Ogni anno vorrei vedere di più, ma il tempo è tiranno. In ogni caso, il Pardo – il Festival Internazione del Film di Locarno – è uno degli eventi più importanti in Ticino e in Svizzera.
Andrebbe sostenuto e valorizzato perché la città è perfetta per ospitarlo. Peccato per le sale, o meglio, le non sale. Effettivamente vedere un film al Fevi, se non si è un po’ davanti, è faticoso.
La vita notturna è migliorata, e parecchio, negli ultimi anni. Oltre alla rotonda, quest’anno abbiamo apprezzato il City Garden (come hanno fatto a tenerlo chiuso finora? e ha costruirci sopra? patetico) e il Paravento. La suite è un po’ troppo mondana per noi.
E i film? Attenti agli SPOILER.
L.A. Zombie. Stradiscusso, per me è l’equivalente di un racconto, non di un romanzo. Una specie di esercizio per stupire e portare al limite una storia per vedere cosa succede, qualcosa di simile a certi racconti degli anni Cinquanta, di fantascienza, quasi ingenui nella loro sperimentazione. Troppo splatter per provocare, è divertente. Un po’ confuso per essere metafora di qualcosa, è abbastanza aperto per leggerci ciò che vuoi. Se ci leggi porcate, allora sei tu un maiale (Ma Bruce LaBruce ci ha messo del suo).
Norberto apena tardes. La storia di un uomo un po’ fallito, che cerca di tenere insieme i pezzi della sua vita. Ci riesce, ma non del tutto. È una storia normale, quasi troppo per farci un film.
Curling. Un padre che cerca di proteggere la figlia in un Quebec non certo invitante. Nonostante non ci sia nulla di pericoloso (anzi, non c’è nulla proprio), i due si confrontano con due eventi distinti e drammatici. Non ne parlano, nemmeno tra di loro. Tutti bravi, si evita una deriva nella banalità, appena sfiorata con l’escursione da una prostituta, l’arrivo di una commessa dark al bowling e altri piccoli eventi.

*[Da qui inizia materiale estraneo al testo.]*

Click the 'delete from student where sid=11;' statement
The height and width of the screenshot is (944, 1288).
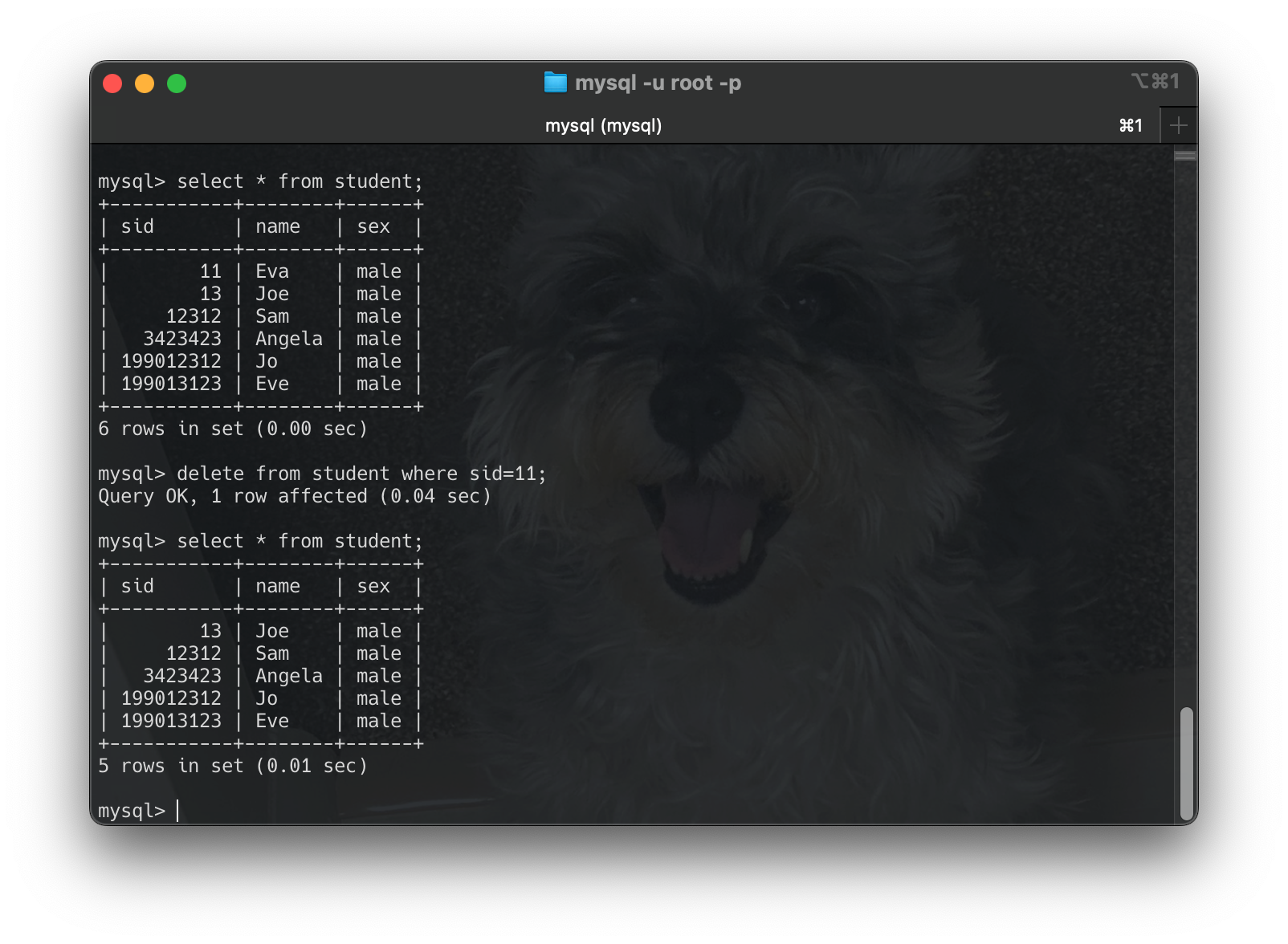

Ma non si capisce il perché di nulla. Perché la madre è in prigione? Cosa è successo per far diventare il padre così protettivo? Perché il bosco è pieno di cadaveri? Perché lui non chiama la polizia quando assiste all’incidente?Commovente la scena in cui la ragazzina danza in salotto, dopo che ha ricevuto il permesso di ascoltare un po’ di musica.
Cold Weather. Storia interessante con la giusta dose di umorismo e mistero. Bravissima lei. Talmente ben ritmato che non ti accorgi del tempo che passa e quando finisce ti dici *già finito?”.